This repository contains scripts for various acoustic and syntactic analyses of birdsong -- most of which are summarized in my master's thesis. In particular, they focus on computing Shannon entropy using various orders of Markov models; and computing "acoustic distance" between acoustic elements in the father and sons' songs.
You must have NLTK and numpy installed:
pip install nltk
pip install numpy
Next, download all the files here into a single folder, and create a subfolder alongside them called data, where you put all input files, and another called output, which you can leave empty.

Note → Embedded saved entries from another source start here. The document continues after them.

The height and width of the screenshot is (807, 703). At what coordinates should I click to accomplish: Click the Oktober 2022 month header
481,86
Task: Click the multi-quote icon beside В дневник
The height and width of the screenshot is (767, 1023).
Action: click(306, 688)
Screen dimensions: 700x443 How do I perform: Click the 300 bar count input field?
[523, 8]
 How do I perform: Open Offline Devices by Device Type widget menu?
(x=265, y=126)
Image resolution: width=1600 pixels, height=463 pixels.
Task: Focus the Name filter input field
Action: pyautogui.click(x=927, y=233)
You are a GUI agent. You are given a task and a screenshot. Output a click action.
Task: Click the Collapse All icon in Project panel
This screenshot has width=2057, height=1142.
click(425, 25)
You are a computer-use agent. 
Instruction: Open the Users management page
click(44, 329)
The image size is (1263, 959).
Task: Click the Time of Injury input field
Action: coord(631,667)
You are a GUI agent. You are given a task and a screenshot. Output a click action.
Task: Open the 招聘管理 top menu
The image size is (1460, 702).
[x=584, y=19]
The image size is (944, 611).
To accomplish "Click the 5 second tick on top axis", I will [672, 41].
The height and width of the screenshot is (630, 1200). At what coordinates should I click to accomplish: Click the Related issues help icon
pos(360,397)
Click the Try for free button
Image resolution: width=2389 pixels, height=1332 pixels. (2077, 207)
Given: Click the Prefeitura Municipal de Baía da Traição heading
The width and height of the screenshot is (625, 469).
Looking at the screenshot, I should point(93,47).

Files should be .csv. The second column of each row contains a song (string of characters, no spaces). The first column is ignored. In my files, this has the name of the original audio file this song came from, e.g:
gy54cy91_27918_117.382.cbin.not.mat,iiiiaiiaiibcdaebcdiiebcdfimgdfmdkifebcdebcdfim
The name of the file should begin with the bird ID - if not, just make sure it's at least 8 characters long, or there might be trouble.
From a Python shell, doing
index.get_probs(filepath, nrange)
gives you the transitional probabilities for the data in filepath, given Markov models specified in nrange. nrange is a list of two n values: [n1,n2]. The first is the minimum n-value you're interested in probabilities for, the second is one more than the maximum you're interested in. e.g. [2,4] gives you data for bigrams and trigrams; [2,3] gives you only bigram info. output format: a dictionary of all n-gram probabilities for each of the n-values contained in nrange. IMPORTANT: "2" is a first-order Markov model, "3" is a second-order one, and so on. Add one to the order of the MM to get the n you should input. This returns a dictionary over the n values in nrange, and also outputs a file labelled accordingly into the folder
Doing
ent.combined(filepath,nrange,backoff=1)
takes an input corpus, and outputs entropy estimates for that corpus, given Markov models of the various orders specified in nrange.
The algorithm runs as follows. The corpus is iteratively divided into a training set containing all but one song, and a test set which contains the held out song. For each iteration, the entropy of each syllable in the held out song is calculated by using probabilities calculated by the previous function, and the following formula for Shannon entropy:
https://wikimedia.org/api/rest_v1/media/math/render/svg/f96cf5194b9102f383a05c04c8994e7af8b161fb
At the end of each song, the entropy values for each syllable are averaged. The final output is an average of the song entropies for each iteration, which estimates the entropy of the song as a whole. Again, the result is a dictionary over the n values in nrange (even if there is only one). It outputs a file called entropy.csv, and overwrites the old file each time you call the function, so make sure to keep a copy.
The algorithm automatically employs "backoff" to deal with data scarcity at higher orders of Markov model. This means that if it is unable to find an entropy estimate for the current syllable given the n syllables before it, it tries to find one for n-1, and so on down to 2. If the bigram which that syllable completes is a hapax legomenon in the corpus - that is, it occurs nowhere else, then an entropy value of not_found is stored. To turn backoff off, put backoff=0 as the third argument. This results in many more blank entropy estimates, due to the frequency of hapax legomena at high-orders, and thus increases the size of the corpus needed to achieve reasonable entropy estimates. But only with backoff turned off are the entropy estimates truly reflective of strictly nth-order Markov models - with Backoff on, they reflect an opportunistic hybrid between lower-order and higher order models.